Starting at the line that contains "Describe the element at coordinates (336, 43)" and ending after the line that contains "Describe the element at coordinates (1008, 182)", rewrite the data with "document" changed to "screen" and nothing else altered. Omit the pictures.

--- RECORD LIST ---

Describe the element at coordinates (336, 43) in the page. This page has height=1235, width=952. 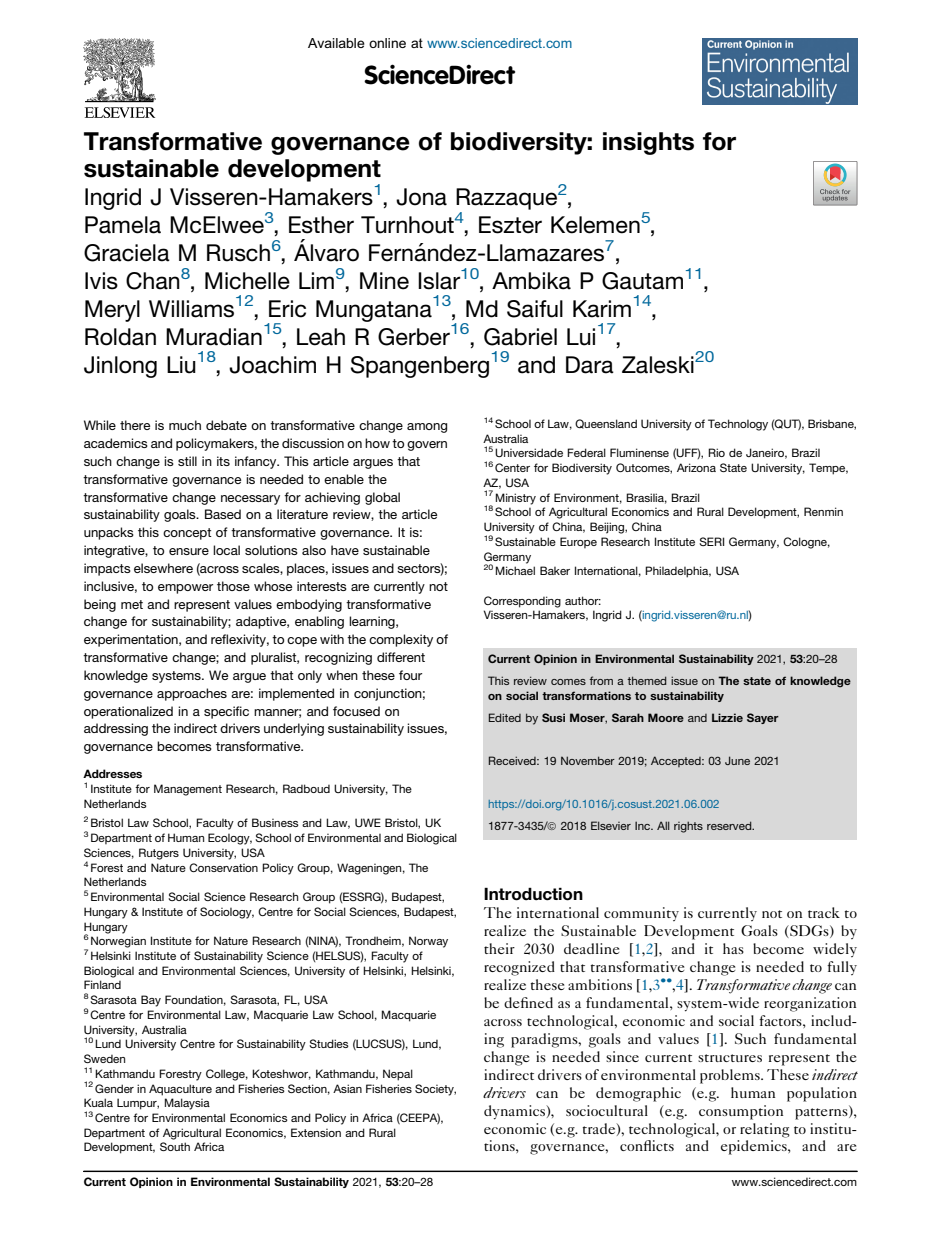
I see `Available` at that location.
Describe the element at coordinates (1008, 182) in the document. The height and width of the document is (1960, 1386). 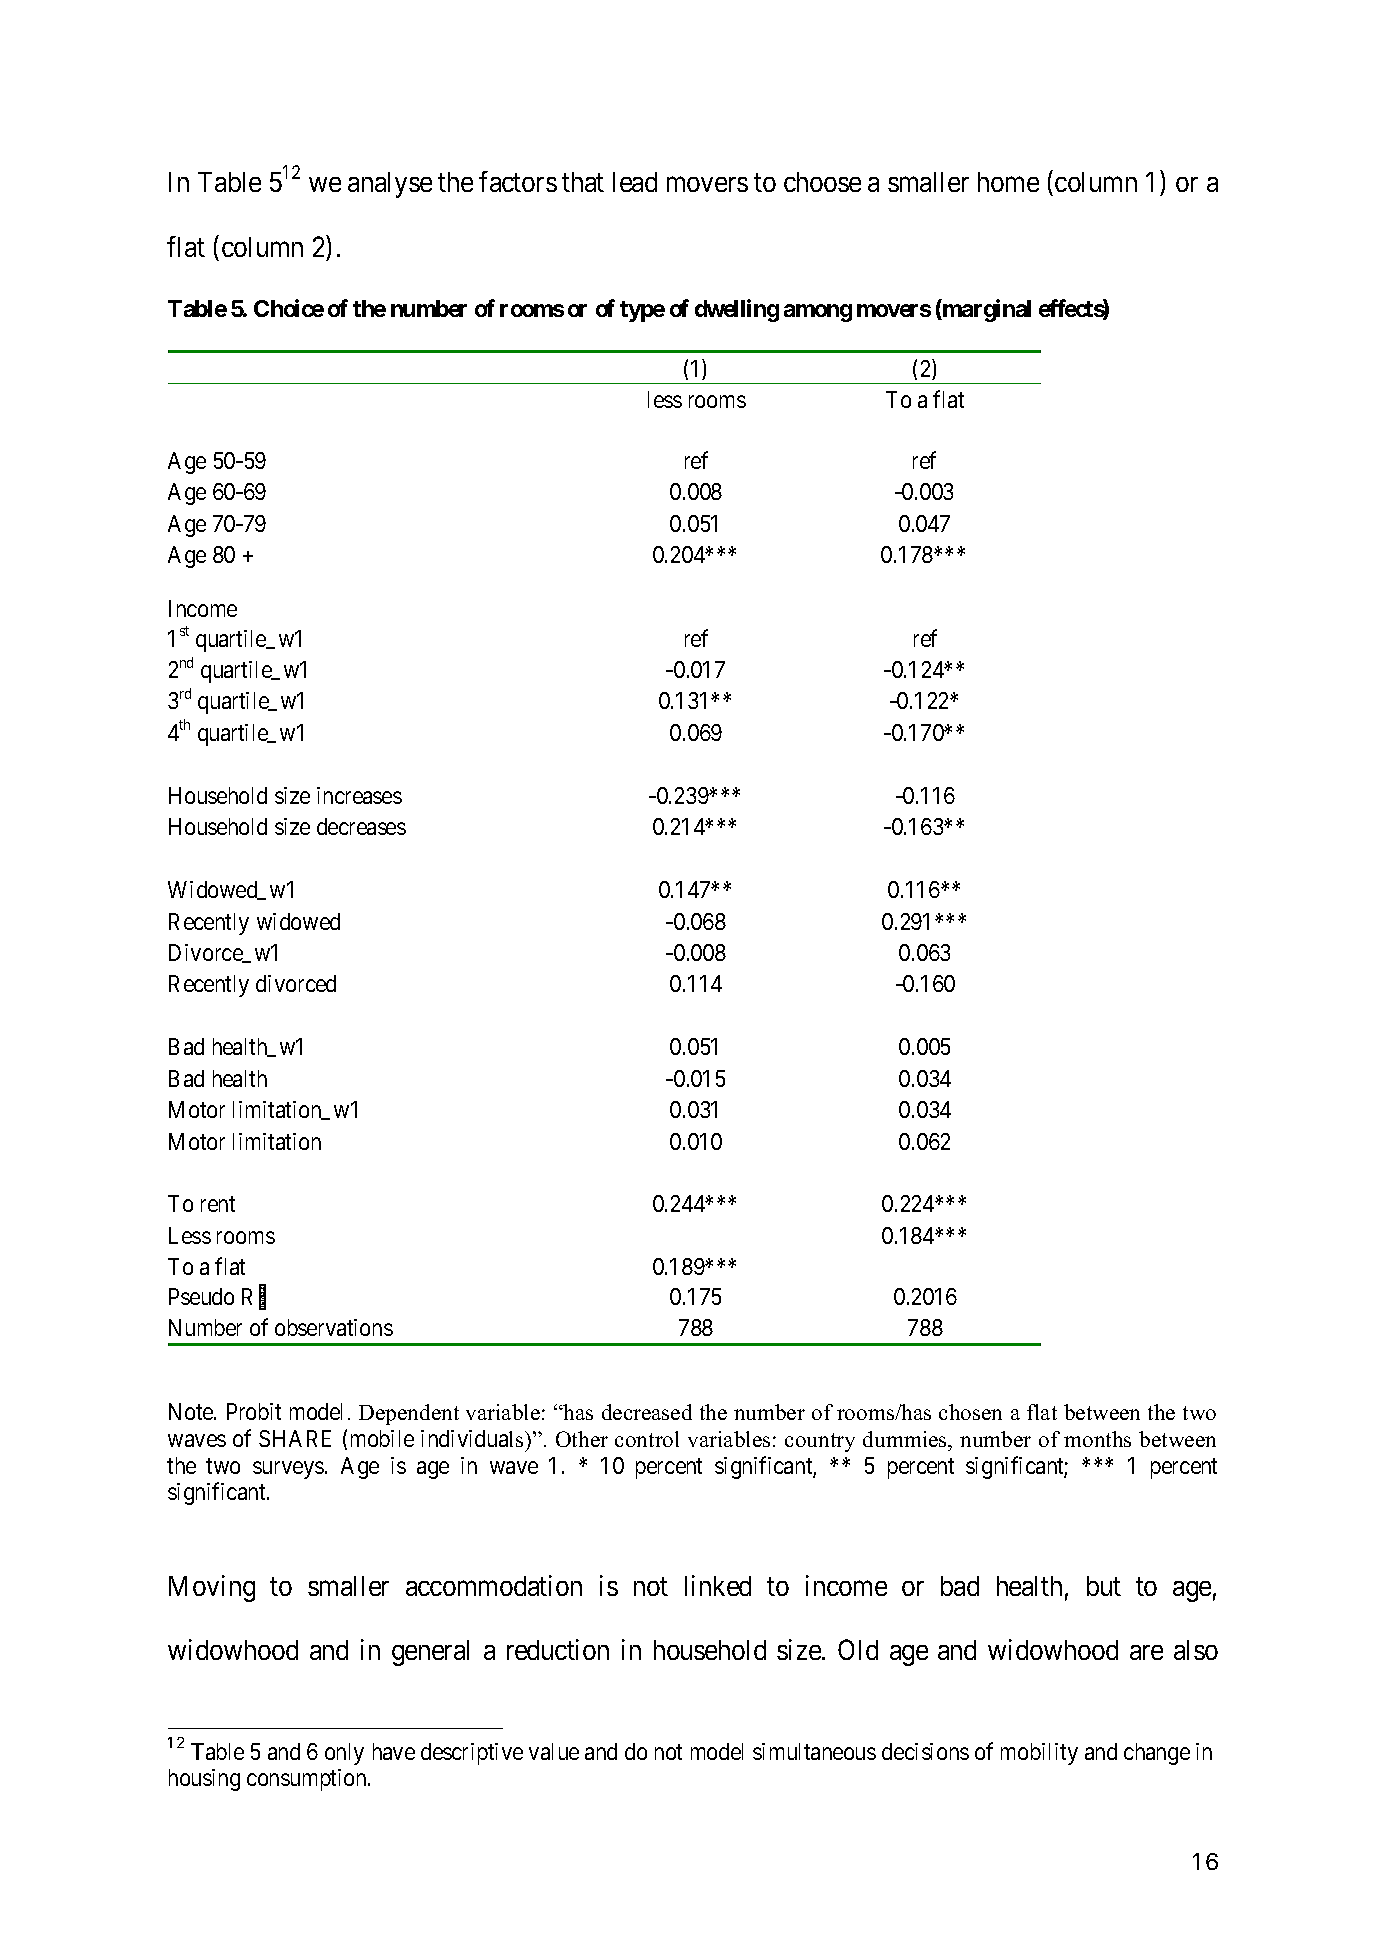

---
--- RECORD LIST ---

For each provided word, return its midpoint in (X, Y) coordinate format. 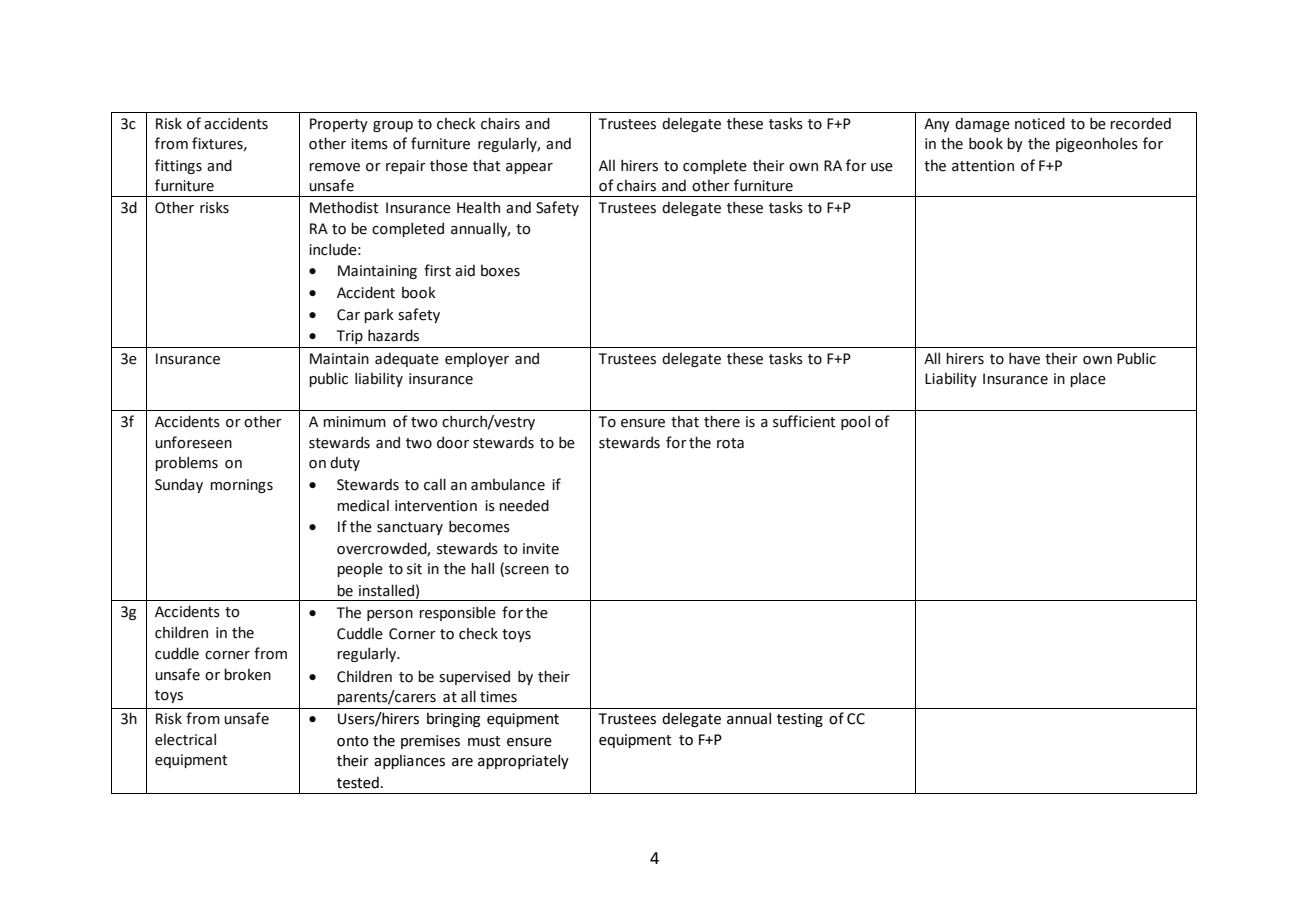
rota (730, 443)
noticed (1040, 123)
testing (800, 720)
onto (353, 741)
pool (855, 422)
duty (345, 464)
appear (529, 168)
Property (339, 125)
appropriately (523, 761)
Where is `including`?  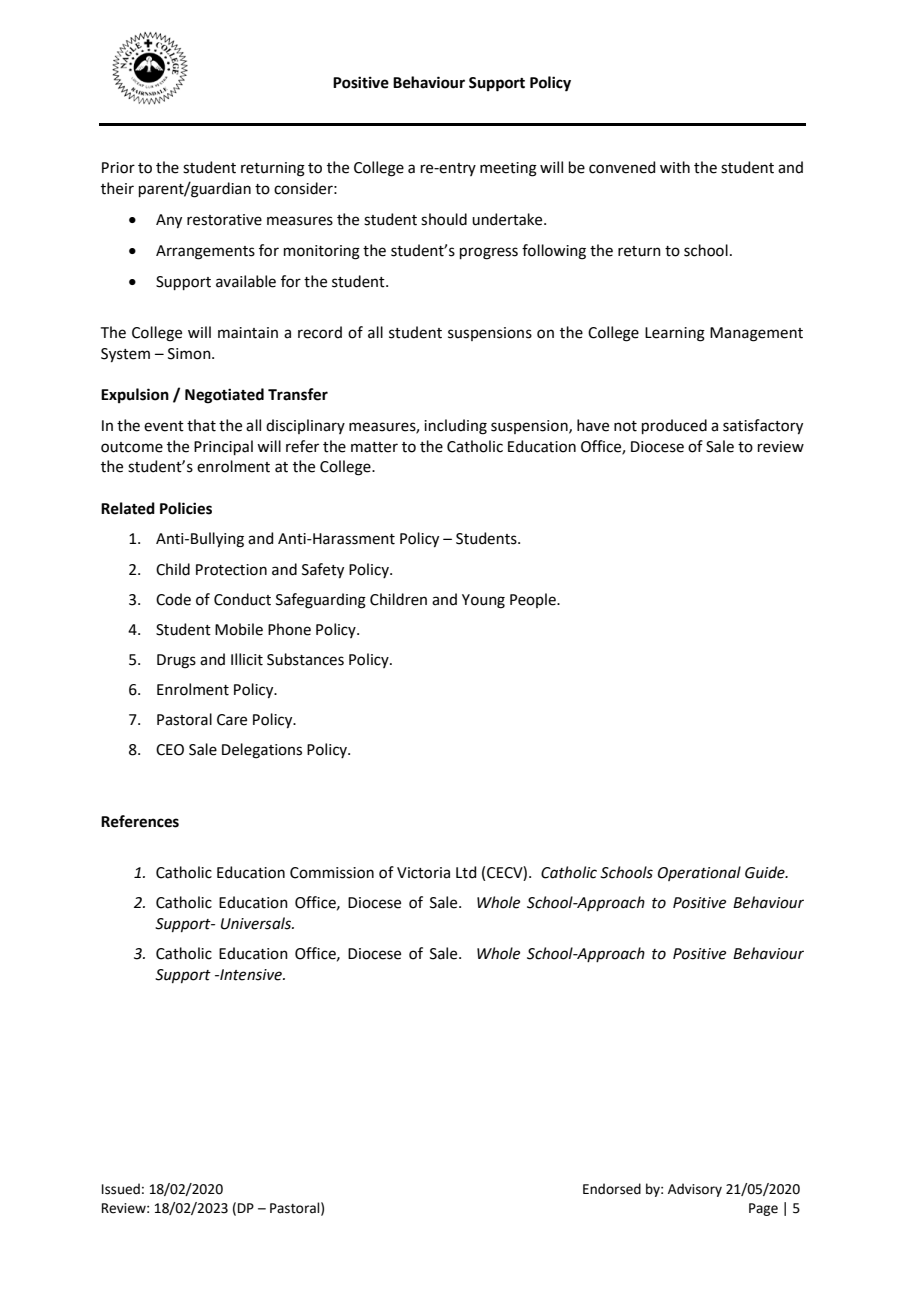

---

## SOLVED PROBLEM
Describe the element at coordinates (336, 43) in the page. This page has height=1235, width=952. 
I see `Available` at that location.
Describe the element at coordinates (1008, 182) in the screen. The height and width of the screen is (1960, 1386). 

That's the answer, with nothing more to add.